“The counsel for the party is busy in another court, my lord may kindly give the next date of hearing.”
If I get a dollar, each time I have heard these words, I would be a millionaire by now.
Forget just hearing the statement, you, myself, or any lawyer, must have used this phrase at least once in their legal career. While most of the time the concern is genuine since a lot of legal matters demand in-depth adjudication, our legal system believes in justice delayed than injustice served; a lot of times this liberty does get misused.
Although the seasoned lawyer might use this often because of a prior commitment and might even get excused, but being a new addition to the bar, one should refrain from making it a habit. Now, the question would be why? For clients to take you seriously, for judges to appreciate your commitment, for you to set your path and for your juniors to follow that path are some of the few reasons to name. Seeking adjournment might seem necessary in the beginning but soon would turn into a lousy habit even before you know it.

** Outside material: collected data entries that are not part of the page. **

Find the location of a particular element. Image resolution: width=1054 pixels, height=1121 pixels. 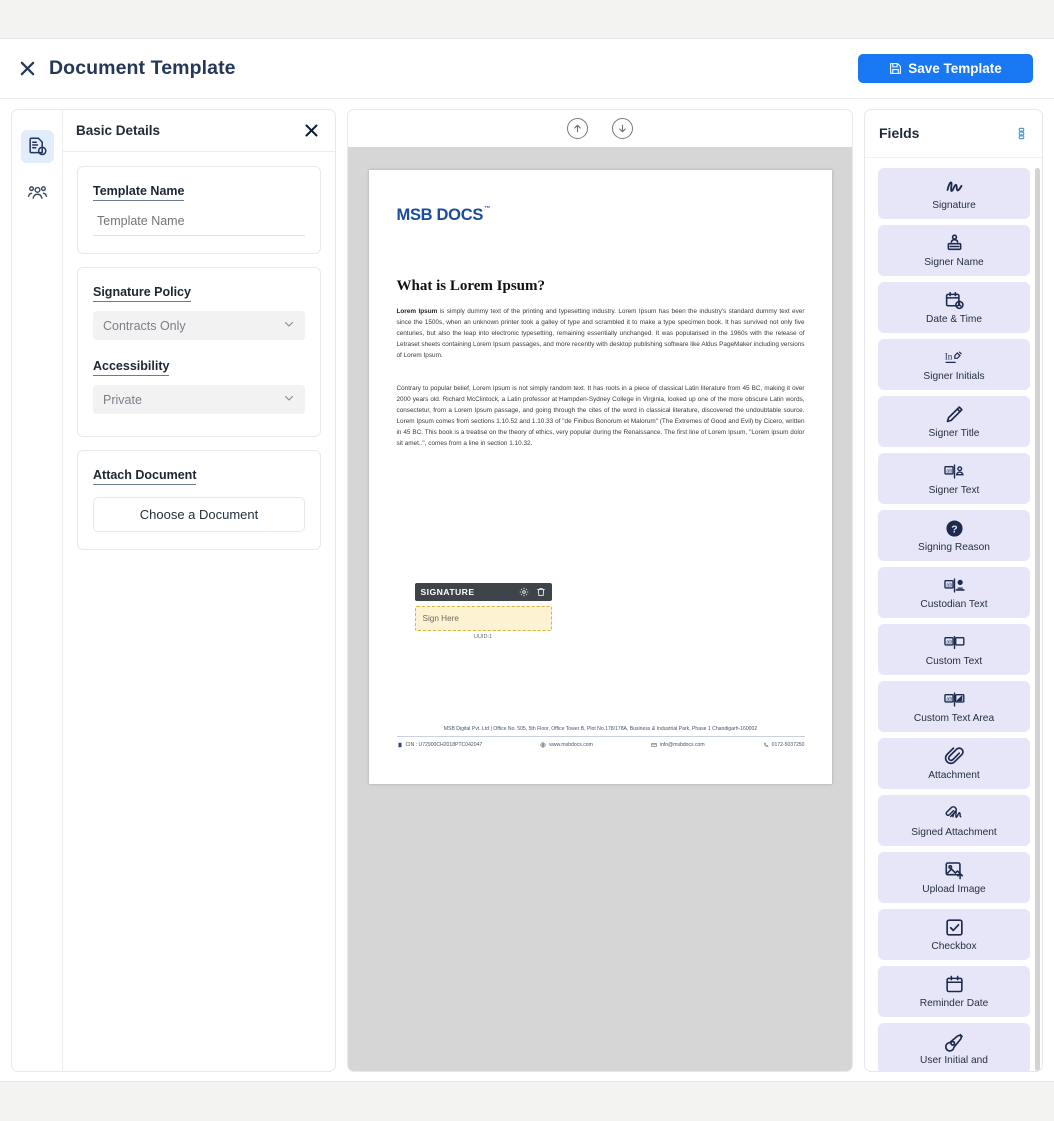

footer-phone-text: 0172-5037250 is located at coordinates (788, 745).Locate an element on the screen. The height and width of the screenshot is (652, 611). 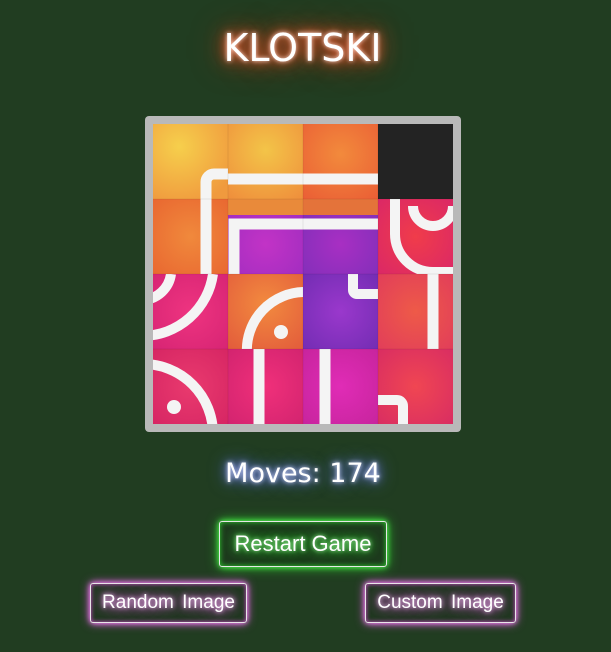
moves-counter: Moves: 174 is located at coordinates (303, 474).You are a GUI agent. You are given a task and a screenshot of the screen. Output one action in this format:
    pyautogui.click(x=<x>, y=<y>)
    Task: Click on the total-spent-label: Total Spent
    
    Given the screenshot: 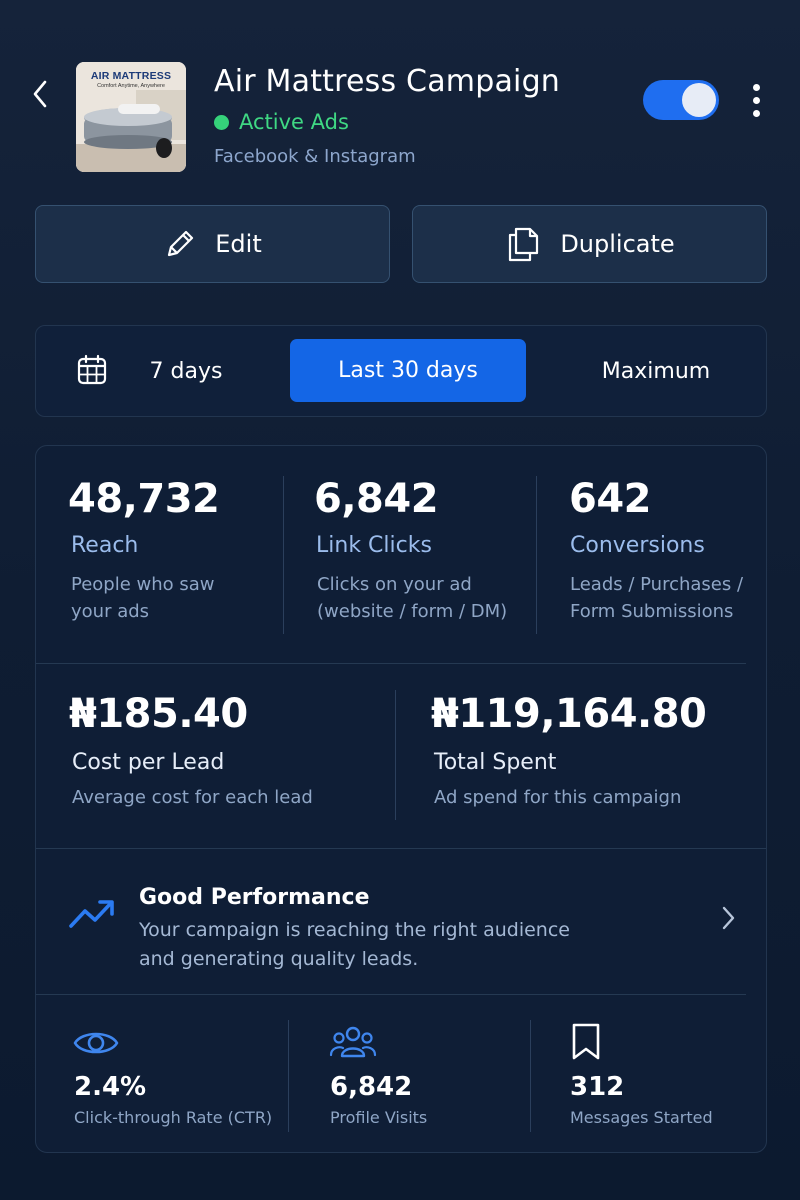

The magical words of seeking adjournments remind me of Plato’s allegory of the cave. Once a noble person taught other noble people how to seek an adjournment and now everybody seeks one, hardly appreciating the real purpose behind it.
Many would argue that being a young lawyer, one does not have much of the choice but to use these words as instructed by the superiors. If you are in that then this piece is exactly for you. Here are a few tips, how you can reverse the osmosis:
HAVING THE FILE AND READING IT TOO
And there I gave you the important ingredient. Being a young lawyer, a lot of time either you are nervous or just careless. The first step to being taken seriously and progress in the short span, it is rather important that you never enter the courtroom in a lousy or haphazardly manner. Always carry the case file, it does not matter even if you know the case by heart you always respect the courtroom decorum and bring a file with yourself. Not carrying the relevant papers with you gives an impression of having a casual approach in the courtrooms. On the contrary, carrying paperwork does half of the job, it gets you the initial respect of being presentable. The latter half comes with the knowledge you carry to the courtroom. Not only being appropriate is important but knowing your client, the relevant case, and the law also shows how much you appreciate the professionalism.
So, next time even if you are in a situation of seeking adjournment on genuine grounds, being well versed with your client case not only helps your client from getting their case dismissed but also helps in an informed decision making. You might be surprised, getting the job done without having your senior by the side.
BE THAT BLUE-EYED PERSON
Reporting prepared at the workspace and in the courtroom, not only help you grow professionally but also make you a reliant asset for your superior. Next thing you know, a big client or a promotion coming your way. Always tell yourself, you are here to make a difference. The continuity in your learning will help you stretch your horizon and brings out a new definition of yourself and your capabilities.
FALSE ELOQUENCE IS EXAGGERATION
Entering as a newbie into the profession, many would romanticize the legal sphere by drawing their reference from suits, Boston Legal and other displayed realities. Going unprepared to the courtroom and pretending to know it all is a sure form of self-damage. Never make a generalized statement to the Bar, chances are you will get corrected or might get thrown out of the courtroom as well. It is very important to respond accurately and carefully, also a key to avoid exaggeration. The submissions made by legal personnel is defacto submitted under an oath. Judges have a keen sense of when you are exaggerating and they do not like it. Chances are you might be booked under perjury or contempt.